At the end of last summer, it looked like the long-running free Sunday-afternoon outdoor party at Cherry Beach might be done for.
Not only was its usual spot being turned into a soccer field, but it also seemed the city had finally decided that beats on the beach weren't something it was in favour of.
"It came right after a big article in the Toronto Star about how wholesome and fun it was, and then two weeks later the bylaw officers came for the first time in five years," organizer Dave Macleod explains.
"We'd actually aborted setting up the sound system and only had about 40 people on the beach, but they rounded together about 30 police - seven or eight on horseback - and a paddy wagon. It was definitely a show of force."

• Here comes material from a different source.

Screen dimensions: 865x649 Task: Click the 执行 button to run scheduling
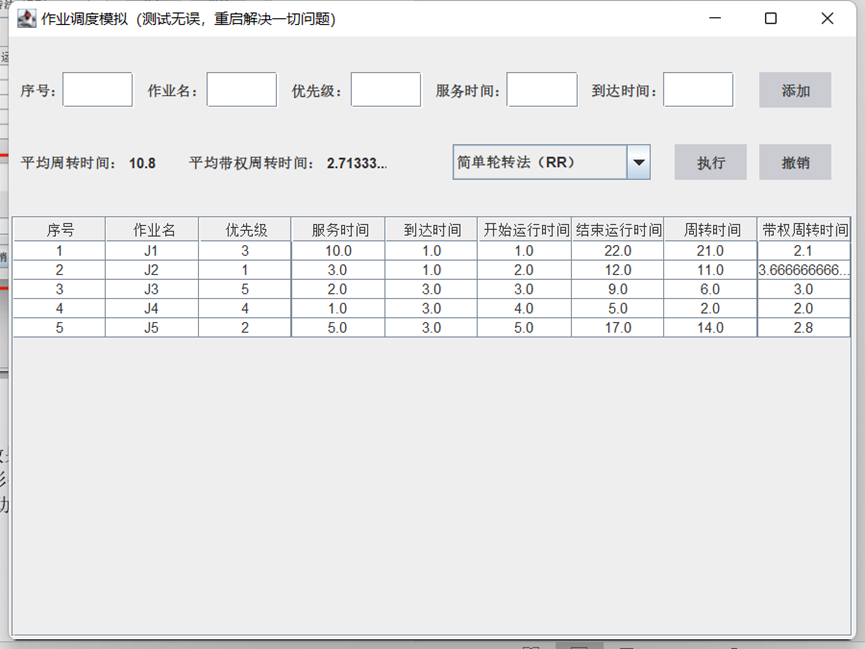point(710,161)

Macleod and his partner, Irving Shaw, were dismayed at the heavy-handed approach and the message it sent, but they didn't give up. They enlisted the help of Counsellor Paula Fletcher and have managed to secure an events permit on a trial basis for this year.
"We felt it out and got in touch with various different community groups, and almost everyone recommended we get in touch with Fletcher," Shaw recalls as this week's beats echo through the trees in the background.
"We called up her office, and they were like, 'Cherry Beach, we go there! We're so sorry!' So it felt like we were in good hands."
While it's great that the Promise boys have managed to save their beach party, what's more significant is the precedent it sets. If this works out, it should be much simpler for other people to put together DIY events in cooperation with the city - rather than in opposition to it.
"All we want to do is play some nice house music in a park or some kind of outdoor area, and it was really frustrating to think we might run up against a bureaucratic dead end and not be allowed to do that and that the only place where you could hear this music is in a bar," Shaw says.
Here's hoping the crowds continue to respect the vibe they've established over the years - at the end of the night it's Macleod and Shaw who are the ones picking up stray cigarette butts and making sure the area is left in good condition, but due to the community spirit they've fostered, it hasn't required the same infrastructure that "official" events seem to need.
Let's prove them right and keep it that way.